– Сатана, теперь я тебя понял! Горе!.. Горе мне! – воскликнул он вслух.
Старая Магдалина всплеснула руками. Она ничего не могла понять в отчаянии пана. Странно ей показалось, что вместо радости, которую она думала увидать в своем господине, она заметила в нём глубокое уныние и сердечную тоску.
– О, Святая Мати! – воскликнула старушка. – Чего же добрый пан так испугался? Для чего пан так закручинился?.. Не случилось ли чего недоброго с вами, хозяин?
Вместо ответа на её вопросы, он сказал:
– Скажи Ядвиге, что я приехал и сейчас приду к ней.
Магдалина вышла, а через минуту вернулась и сказала:
– Пани обрадовалась… Она зовёт вас к себе.
Встряхнув готовой, Твардовский со свинцовой тяжестью в мыслях и на сердце пошёл в комнату жены. Подойдя к двери, он на минуту остановился, как бы прикованный к порогу, потом машинально двинулся вперед. В спальне были опущены шторы, и царил таинственный полумрак. Твардовский увидал свою жену бледную и слабую, лежащую на кровати.
– Здравствуй, милый Юзя, – нежно произнесла жена. – Я заждалась тебя. Ах, как я рада, что ты вернулся… Милый, дорогой мой, поцелуй нашего сыночка! – и нежным движением руки откинула Ядвига занавес люльки.
Ребенок спал. Бледный, дрожащий отец взглянул на невинного младенца, пошатнулся, испустил ужасный крик и замертво упал на пол. В доме поднялась суматоха. Бедного пана уложили в его комнате. С ним сделался ужасный бред.
Несчастная жена была поражена обмороком мужа. В отчаянии и испуге, ломая руки, она воскликнула:
– О, Святая Дева, защити нас!.. Что всё это значит?.. О, милый мой сыночек! О, дорогая моя крошка! Что за горе принес ты с собой?..
И горячие слёзы душили Ядвигу, и горько плакала и жаловалась она; горевала вместе с ней и Магдалина, затужили и все слуги, видя горе своих добрых господ. Печаль пала на весь дом.
Опомнился пан от своего беспамятства, вспомнил всё и не знал, как выйти из тяжкой беды, чем пособить горю. Не зная что делать, он решился во всём признаться жене и открыть тайну, камнем лежавшую на его сердце. Но долго не смел он привести свое намерение в исполнение и долго избегал решительной встречи со своей Ядвигой, которая, между тем, несмотря на свою печаль, оправилась и встала с постели.

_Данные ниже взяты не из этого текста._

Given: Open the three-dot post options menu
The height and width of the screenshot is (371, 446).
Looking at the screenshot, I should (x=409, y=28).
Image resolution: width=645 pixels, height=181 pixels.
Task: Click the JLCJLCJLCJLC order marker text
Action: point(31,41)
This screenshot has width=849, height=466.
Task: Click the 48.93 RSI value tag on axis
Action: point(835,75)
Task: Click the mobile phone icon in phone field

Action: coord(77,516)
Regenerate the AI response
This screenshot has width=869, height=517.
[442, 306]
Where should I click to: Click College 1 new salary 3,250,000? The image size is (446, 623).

Был ясный осенний вечер. Сумерки спускались на землю. Несмотря на осень, погода стояла прекрасная; воздух ещё благоухал ароматом, и леса всё ещё стояли убранные листвой. Пан спросил о жене; ему сказали, что она гуляет в лесу, и он отправился отыскивать ее там. Его охватывала дрожь при мысли о роковом разговоре с ней, и он несколько раз останавливался, чтобы унять биение своего сердца. Он скорей пошел бы на костёр, сгорел бы заживо, с хладнокровием и ясностью; идя же теперь к той, которая была ему дорога, любила его всем существом, он дрожал всеми членами и замедлял шаги, сознавая свой страшный грех.
Несколько раз он останавливался, как бы прислушиваясь к биению своего сердца; мрак сумерек походил на мрак его души. Со всех сторон смыкались над ним тёмные своды леса; было что-то душное в дремотном безмолвии воздуха. Быстрым, почти отчаянным движением он раздвинул ветви и увидал Ядвигу, сидящую под тенью деревьев.
Последние лучи заходящего солнца окружали её, точно ореолом. Выйдя из чащи тёмного леса, он увидал ее, ясную, как сама жизнь молодой юности. С громким, бессознательным криком он бросился к её ногам и в страшном порыве скорби воскликнул:
– О, милая моя?.. О, мое сокровище, моя дорогая! Я не достоин тебя… Я лишился всего, что мне дорого на земле!.. Я согрешил!..
– Что… что такое, дорогой мой?.. Скажи мне, открой свое сердце… что тяготит, что мучает твой дух?